Welche Vorteile hat der Handel? Die Werkstatt vor Ort ist immer noch der direkte Ansprechpartner für den Landwirt. Sobald sich eine Störung zum Beispiel beim Mähdrescher andeutet (Fehlercode erscheint für genau diese Maschine beim Hersteller oder Händler), kann die Werkstatt „proaktiv“ den Kunden anrufen, über die technische Auffälligkeit informieren und das benötigte Teil entweder sofort bestellen oder direkt vom Lager nehmen und mit dem Monteur auf den Weg zum Kunden bringen. Das spart Zeit bei der Fehlersuche, spart Fahrzeiten zum Kunden und zurück und bindet möglicherweise auch den Kunden noch besser an die Werkstatt.

Und wie könnte Hubert Mustermann davon profitieren? Er spart die Ausfall- und Stillstandzeit der teuren Erntetechnik in der Saison, wenn der Fehler früh, bevor etwas zu Bruch geht, erkannt werden kann. Das Warten auf Monteur und passendes Ersatzteil wird verkürzt. Die Hilfe kommt sofort und die zeitraubende Fehlersuche entfällt. Das spart natürlich für alle Zeit! Dann kann er auch von der Einsatzberatung profitieren, die ihm hilft, aus der komplexen Technik immer das volle Leistungspotenzial heraus zu holen. Je mehr Durchsatz die Maschine bringt, desto mehr Fläche kann er in der Saison bearbeiten. Das senkt die festen Kosten der Technik im Einsatz!

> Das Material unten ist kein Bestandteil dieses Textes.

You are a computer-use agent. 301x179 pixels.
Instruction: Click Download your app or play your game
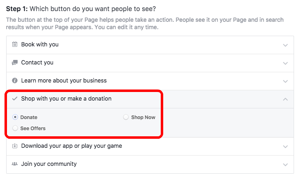click(x=72, y=146)
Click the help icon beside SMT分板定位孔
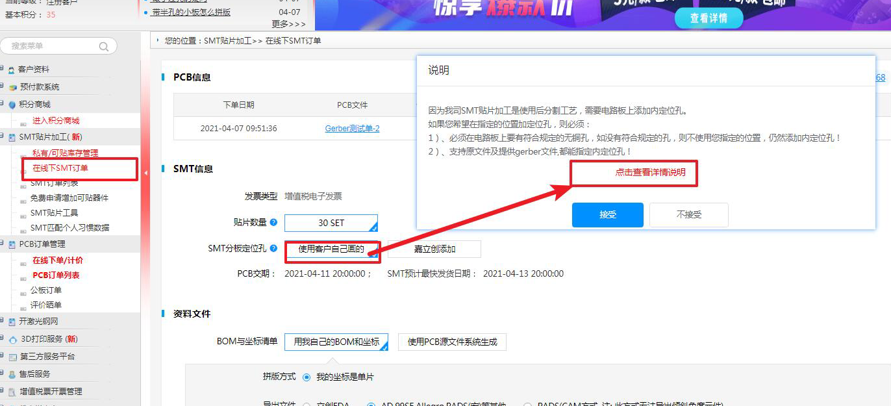Screen dimensions: 891x406 (x=273, y=248)
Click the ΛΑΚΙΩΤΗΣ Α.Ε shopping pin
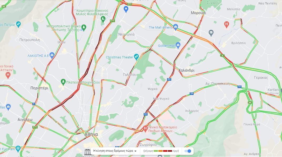282x157 pixels. tap(52, 55)
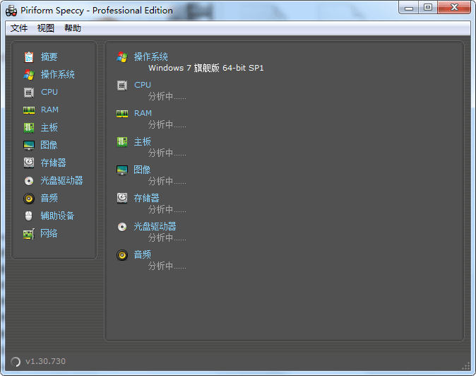Image resolution: width=476 pixels, height=376 pixels.
Task: Click the version number v1.30.730
Action: pyautogui.click(x=45, y=361)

Nur Vorteile! Das macht Mustermann stutzig. Wo ist der Haken an der Sache? Er muss natürlich seine Einsatzdaten preisgeben. Die liefern den Herstellern regelmäßig Informationen zum Beispiel darüber, wie intensiv und oft und wo er die Technik nutzt. Ist das wirklich ein Problem? Das muss unser Betriebsleiter für sich beantworten. Und Kosten fallen sicher auch an.

Gibt es eigentlich schon Anbaugeräte, die ähnliche „Frühwarnsysteme“ an Bord haben? Zur Zeit ist das System im Wesentlichen an selbstfahrenden Erntemaschinen und Schleppern im Markt zu finden. Dort sind einige Hersteller schon seit längerer Zeit aktiv, andere ziehen jetzt nach. Auch für Anbaugeräte wäre der „proaktive Service“ eine sinnvolle Hilfe in der Saison. Denn die Vorteile gelten hier genauso. Die Systeme sind noch im Aufbau und im Test. Der Landwirt muss sich – wie immer bei diesen Angeboten – Gedanken machen, was sich für ihn lohnt, wie hoch die Kosten sind und was auch „ohne“ weiter funktioniert.

Hubert Mustermann interessiert sich für das Thema, will aber die weitere Entwicklung zunächst mal beobachten. Denn Großbetriebe und Lohnunternehmen mit entsprechenden Flottengrößen sind natürlich von der Struktur hervorragende Testumgebungen für diese Konzepte. Dort laufen schon Systeme verschiedener Hersteller und dort kann unser Betriebsleiter aus den Medien und von der Beratung sicher viele Informationen für die eigene Meinungsbildung nutzen.

Mustermann stellt fest, dass es zunehmend um die Daten geht, die er während seiner Arbeit erzeugt. Er braucht die Auswertungen der Rohdaten, um für sich die richtigen Entscheidungen zu treffen. Aber Daten von ihm und seinem Betrieb brauchen auch seine Dienstleister und Lieferanten, Vermarkter und Handelspartner. Wir sprechen also zunehmend über Netzwerke, in denen sich der Betrieb unseres Mustermanns befindet. An der Stelle wollen wir in der kommenden Folge etwas tiefer gehen und uns über die Herausforderungen und möglichen Angebote zur Unterstützung informieren.